__Work instruction__: A single number is needed: how many lines of the data hold the word "About".
= = =
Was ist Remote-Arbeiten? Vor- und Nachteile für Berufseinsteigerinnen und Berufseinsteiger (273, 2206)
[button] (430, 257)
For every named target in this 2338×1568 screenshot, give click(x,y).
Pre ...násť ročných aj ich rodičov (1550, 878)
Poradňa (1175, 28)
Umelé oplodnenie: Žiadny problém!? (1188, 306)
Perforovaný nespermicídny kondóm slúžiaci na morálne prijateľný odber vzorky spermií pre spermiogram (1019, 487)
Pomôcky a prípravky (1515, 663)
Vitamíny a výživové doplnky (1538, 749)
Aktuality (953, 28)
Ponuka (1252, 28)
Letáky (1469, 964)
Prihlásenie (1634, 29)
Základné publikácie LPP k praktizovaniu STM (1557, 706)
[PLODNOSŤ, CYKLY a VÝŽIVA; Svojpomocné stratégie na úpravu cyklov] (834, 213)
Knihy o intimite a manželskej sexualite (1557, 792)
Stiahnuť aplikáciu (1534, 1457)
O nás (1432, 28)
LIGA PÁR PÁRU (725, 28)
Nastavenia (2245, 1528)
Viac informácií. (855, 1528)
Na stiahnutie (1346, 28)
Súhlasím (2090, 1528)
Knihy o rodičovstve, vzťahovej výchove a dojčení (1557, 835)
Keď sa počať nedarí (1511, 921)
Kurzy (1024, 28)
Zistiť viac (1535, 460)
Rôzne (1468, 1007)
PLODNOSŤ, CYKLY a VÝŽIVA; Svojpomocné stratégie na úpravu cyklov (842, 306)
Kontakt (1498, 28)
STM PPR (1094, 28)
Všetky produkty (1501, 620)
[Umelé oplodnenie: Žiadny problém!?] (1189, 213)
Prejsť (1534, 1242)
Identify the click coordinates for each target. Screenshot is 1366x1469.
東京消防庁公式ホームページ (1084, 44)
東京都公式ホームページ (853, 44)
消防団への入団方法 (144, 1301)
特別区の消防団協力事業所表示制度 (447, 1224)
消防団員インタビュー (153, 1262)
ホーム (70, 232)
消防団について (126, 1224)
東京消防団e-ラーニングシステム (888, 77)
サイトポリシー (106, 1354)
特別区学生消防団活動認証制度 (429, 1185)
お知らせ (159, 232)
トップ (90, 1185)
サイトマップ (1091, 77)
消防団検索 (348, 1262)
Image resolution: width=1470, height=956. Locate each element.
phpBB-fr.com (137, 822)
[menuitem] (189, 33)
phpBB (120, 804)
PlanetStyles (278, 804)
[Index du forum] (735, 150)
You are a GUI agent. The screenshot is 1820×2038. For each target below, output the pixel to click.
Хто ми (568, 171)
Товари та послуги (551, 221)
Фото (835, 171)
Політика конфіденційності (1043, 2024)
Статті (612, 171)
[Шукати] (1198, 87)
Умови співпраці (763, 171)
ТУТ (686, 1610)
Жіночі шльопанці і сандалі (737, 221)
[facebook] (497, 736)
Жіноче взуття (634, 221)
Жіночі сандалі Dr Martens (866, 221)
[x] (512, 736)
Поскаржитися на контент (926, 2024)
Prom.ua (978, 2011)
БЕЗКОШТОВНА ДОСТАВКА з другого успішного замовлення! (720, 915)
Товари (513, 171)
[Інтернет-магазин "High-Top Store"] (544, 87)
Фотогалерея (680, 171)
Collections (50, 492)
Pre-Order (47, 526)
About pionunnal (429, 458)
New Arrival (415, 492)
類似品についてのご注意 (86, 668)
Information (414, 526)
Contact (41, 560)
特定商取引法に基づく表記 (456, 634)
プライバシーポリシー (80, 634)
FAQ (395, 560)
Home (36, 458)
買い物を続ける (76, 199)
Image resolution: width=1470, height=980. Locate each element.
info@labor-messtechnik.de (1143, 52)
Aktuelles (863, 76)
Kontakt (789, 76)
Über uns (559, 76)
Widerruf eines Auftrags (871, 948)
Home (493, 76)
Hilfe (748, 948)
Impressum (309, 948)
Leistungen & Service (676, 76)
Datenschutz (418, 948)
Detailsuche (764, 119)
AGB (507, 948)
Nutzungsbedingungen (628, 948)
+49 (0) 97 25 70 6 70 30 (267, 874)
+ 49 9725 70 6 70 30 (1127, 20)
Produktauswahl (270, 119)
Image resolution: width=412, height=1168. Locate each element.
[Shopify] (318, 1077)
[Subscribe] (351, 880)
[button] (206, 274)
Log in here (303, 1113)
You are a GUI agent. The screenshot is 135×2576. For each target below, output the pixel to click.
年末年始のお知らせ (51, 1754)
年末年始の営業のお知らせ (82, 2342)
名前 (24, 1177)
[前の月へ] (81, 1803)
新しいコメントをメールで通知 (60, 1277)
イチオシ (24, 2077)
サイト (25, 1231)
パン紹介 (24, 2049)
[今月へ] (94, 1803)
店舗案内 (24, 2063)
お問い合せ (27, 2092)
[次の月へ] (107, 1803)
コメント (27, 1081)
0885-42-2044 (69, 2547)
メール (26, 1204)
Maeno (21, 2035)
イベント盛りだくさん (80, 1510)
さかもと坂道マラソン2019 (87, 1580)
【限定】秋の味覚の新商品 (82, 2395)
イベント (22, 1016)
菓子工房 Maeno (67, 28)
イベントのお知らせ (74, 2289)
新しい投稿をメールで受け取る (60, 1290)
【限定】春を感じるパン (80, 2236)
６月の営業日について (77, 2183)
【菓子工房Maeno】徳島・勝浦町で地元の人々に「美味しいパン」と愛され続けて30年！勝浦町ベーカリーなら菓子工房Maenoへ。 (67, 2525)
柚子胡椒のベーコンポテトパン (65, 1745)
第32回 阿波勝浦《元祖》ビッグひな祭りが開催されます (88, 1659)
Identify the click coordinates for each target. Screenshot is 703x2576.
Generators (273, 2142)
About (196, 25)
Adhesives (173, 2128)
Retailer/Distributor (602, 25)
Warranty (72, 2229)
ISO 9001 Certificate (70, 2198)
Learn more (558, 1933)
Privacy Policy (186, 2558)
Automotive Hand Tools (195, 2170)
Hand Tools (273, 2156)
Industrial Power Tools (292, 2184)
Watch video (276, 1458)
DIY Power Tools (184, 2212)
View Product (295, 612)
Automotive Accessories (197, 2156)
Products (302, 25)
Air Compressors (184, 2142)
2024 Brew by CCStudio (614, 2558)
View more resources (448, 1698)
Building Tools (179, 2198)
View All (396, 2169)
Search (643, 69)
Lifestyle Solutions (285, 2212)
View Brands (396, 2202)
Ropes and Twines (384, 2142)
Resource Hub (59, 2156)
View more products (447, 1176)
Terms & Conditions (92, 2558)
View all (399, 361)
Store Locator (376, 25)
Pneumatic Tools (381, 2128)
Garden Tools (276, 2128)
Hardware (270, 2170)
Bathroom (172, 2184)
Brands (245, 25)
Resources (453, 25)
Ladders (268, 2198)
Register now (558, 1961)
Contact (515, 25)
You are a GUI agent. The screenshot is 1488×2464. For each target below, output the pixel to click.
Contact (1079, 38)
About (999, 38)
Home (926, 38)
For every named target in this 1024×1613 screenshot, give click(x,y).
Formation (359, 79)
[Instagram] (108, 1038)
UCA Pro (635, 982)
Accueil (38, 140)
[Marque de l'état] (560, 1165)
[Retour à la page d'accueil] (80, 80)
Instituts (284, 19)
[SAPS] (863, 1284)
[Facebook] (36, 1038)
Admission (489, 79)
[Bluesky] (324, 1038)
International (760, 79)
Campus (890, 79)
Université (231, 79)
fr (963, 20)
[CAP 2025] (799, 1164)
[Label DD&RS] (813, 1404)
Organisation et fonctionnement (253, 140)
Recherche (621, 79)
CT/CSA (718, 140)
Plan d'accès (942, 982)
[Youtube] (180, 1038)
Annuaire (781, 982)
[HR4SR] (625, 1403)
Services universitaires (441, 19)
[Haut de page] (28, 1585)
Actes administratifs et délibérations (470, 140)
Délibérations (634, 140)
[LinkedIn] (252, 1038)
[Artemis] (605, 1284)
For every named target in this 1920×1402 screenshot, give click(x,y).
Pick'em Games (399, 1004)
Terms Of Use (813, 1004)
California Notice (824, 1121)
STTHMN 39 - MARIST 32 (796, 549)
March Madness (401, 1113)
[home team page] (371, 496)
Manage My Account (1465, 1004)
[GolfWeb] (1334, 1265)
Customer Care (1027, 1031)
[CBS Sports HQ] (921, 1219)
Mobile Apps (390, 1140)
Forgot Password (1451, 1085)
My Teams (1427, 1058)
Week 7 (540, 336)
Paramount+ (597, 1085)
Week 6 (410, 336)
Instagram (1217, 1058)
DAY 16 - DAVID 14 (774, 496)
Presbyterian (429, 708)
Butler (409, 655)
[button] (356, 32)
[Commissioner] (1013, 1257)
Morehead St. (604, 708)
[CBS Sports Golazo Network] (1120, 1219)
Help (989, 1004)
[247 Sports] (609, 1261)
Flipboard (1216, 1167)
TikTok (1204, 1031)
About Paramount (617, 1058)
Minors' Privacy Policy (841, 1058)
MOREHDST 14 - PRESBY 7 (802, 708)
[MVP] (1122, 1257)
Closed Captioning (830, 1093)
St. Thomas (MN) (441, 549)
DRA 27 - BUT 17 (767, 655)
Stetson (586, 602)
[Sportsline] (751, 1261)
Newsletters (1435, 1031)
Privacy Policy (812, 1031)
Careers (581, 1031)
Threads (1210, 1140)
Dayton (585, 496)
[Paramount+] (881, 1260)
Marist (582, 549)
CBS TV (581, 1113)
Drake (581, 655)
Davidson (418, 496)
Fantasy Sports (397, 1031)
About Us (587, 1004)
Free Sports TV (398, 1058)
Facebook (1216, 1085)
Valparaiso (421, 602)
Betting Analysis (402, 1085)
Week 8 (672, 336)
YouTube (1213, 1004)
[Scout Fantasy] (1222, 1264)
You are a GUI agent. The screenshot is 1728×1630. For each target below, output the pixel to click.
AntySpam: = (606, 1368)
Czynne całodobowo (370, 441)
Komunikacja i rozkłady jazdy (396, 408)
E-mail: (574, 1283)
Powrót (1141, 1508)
= = =
__Exercise answer__: 5